* **Problem details**
Please give back exactly the line with "You are a computer-use" and each line after it through the end of the material, leaving out the pictures.

* **Source data**
BEGIN

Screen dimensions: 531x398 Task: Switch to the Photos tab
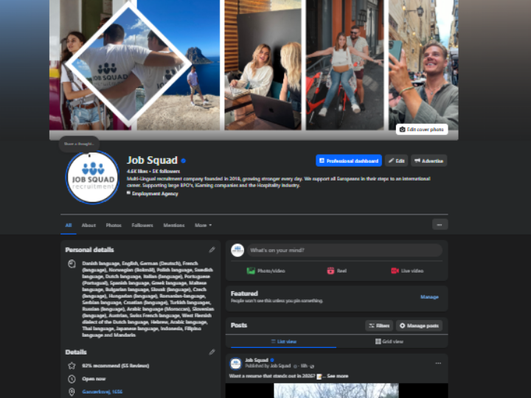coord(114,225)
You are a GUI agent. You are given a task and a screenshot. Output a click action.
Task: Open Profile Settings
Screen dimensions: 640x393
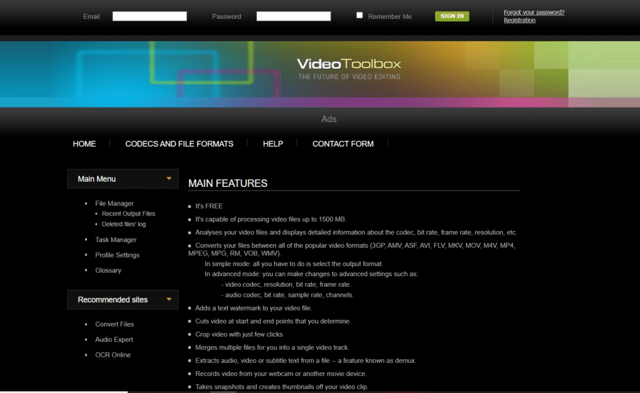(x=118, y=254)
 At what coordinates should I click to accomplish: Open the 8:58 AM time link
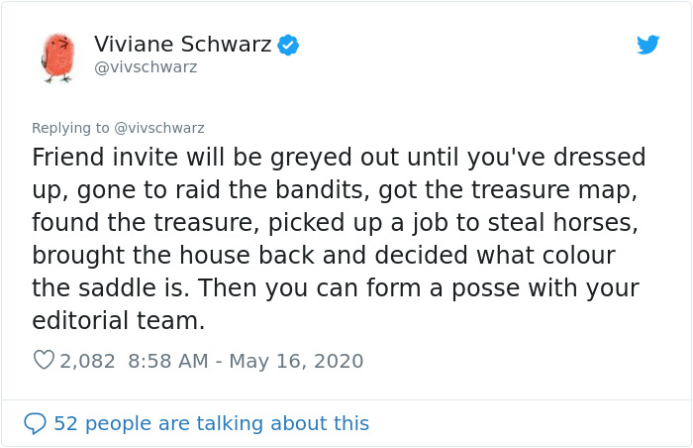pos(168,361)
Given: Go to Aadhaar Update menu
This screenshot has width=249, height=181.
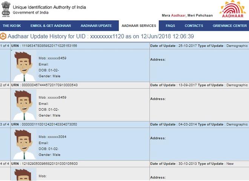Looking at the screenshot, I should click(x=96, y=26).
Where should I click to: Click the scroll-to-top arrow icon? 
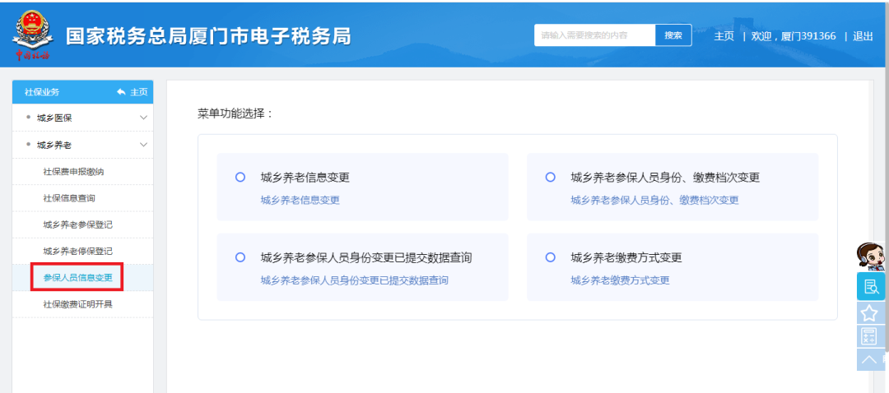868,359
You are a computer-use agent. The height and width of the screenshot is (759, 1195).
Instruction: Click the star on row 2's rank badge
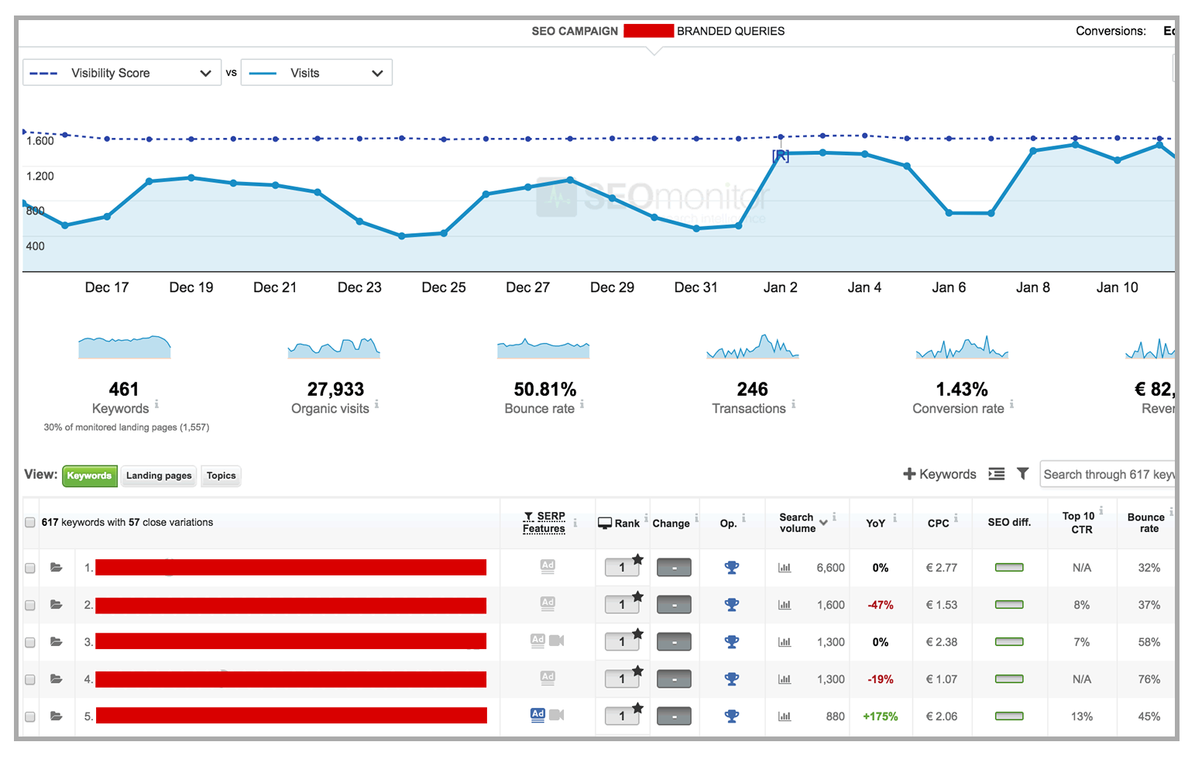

END

* **Task result**
You are a computer-use agent. The height and width of the screenshot is (759, 1195).
Instruction: Click the star on row 2's rank badge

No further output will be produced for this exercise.